Amicable Chains

The proper divisors of a number are all the divisors excluding the number itself. For example, the proper divisors of $28$ are $1$, $2$, $4$, $7$, and $14$. As the sum of these divisors is equal to $28$, we call it a perfect number.
Interestingly the sum of the proper divisors of $220$ is $284$ and the sum of the proper divisors of $284$ is $220$, forming a chain of two numbers. For this reason, $220$ and $284$ are called an amicable pair.
Perhaps less well known are longer chains. For example, starting with $12496$, we form a chain of five numbers:
$$12496 \to 14288 \to 15472 \to 14536 \to 14264 (\to 12496 \to \cdots)$$
Since this chain returns to its starting point, it is called an amicable chain.
Find the smallest member of the longest amicable chain with no element exceeding one million.

This problem involves a lot of calculations, so a solution within this text interface may not be suitable. However, I can outline a general approach on how you could solve it programmatically:

1. **Creating a reference of divisor sums up to one million**: First you would create a list, or another structure, of the sums of proper divisors for each number up to one million.

This is an imperative first step and requires you understanding how to find divisors. The divisors of a number are formed by pairs whose product equals the number. If you have a number `n`, and you find a number `a` that divides `n`, then there must be a corresponding number `b` where `a*b` equals `n`. The numbers `a` and `b` are the pair of divisors.

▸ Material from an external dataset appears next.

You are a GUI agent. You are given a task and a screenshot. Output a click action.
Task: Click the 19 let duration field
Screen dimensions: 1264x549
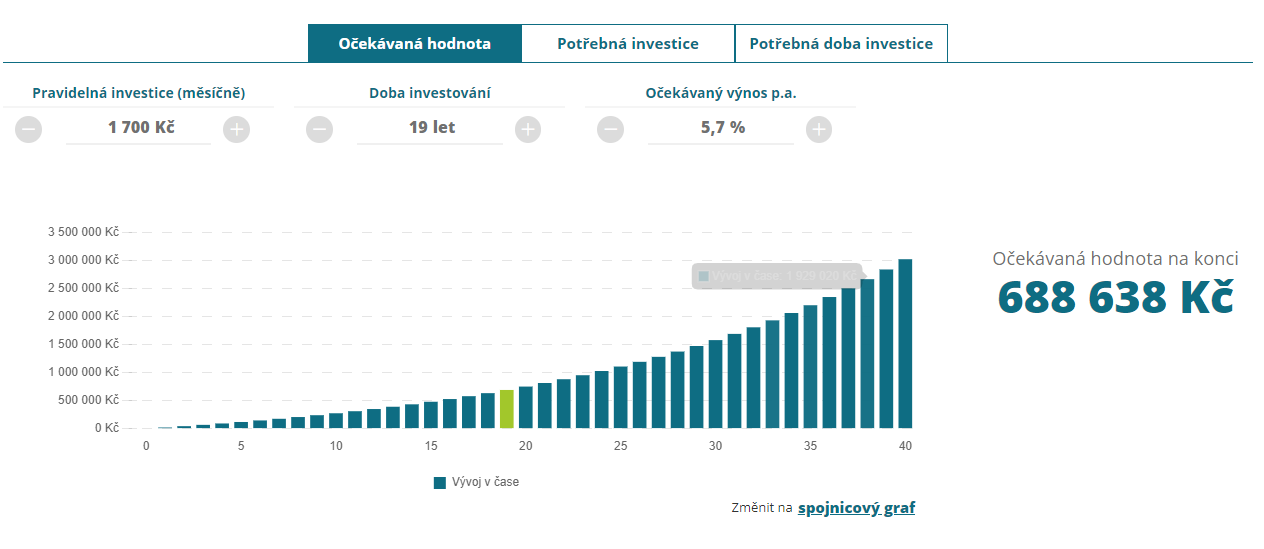430,128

You iterate from `1` to the square root of `n` and for every number `a` that divides `n`, you add both `a` and the corresponding `b` (which is `n/a`) to the sum. One special case to consider is when `n` is a perfect square. Both `a` and `b` would equal the square root of `n`, but since it’s a proper divisor, you should only add it once to the sum.

Now that you have the sum of divisors for all numbers up to `1 million`, you’re good to move to Step 2

2. **Iterating over each number and forming chains**: For each number `n` from `1` to `1 million`, you would form a chain. The chain starts with `n`, and the next number in the chain is the sum of proper divisors of `n`. You keep on adding numbers to the chain until you either hit a number that you have already added in the chain (in which case you check if it’s the smallest number in the chain), or hit a number outside the `1 million` limit.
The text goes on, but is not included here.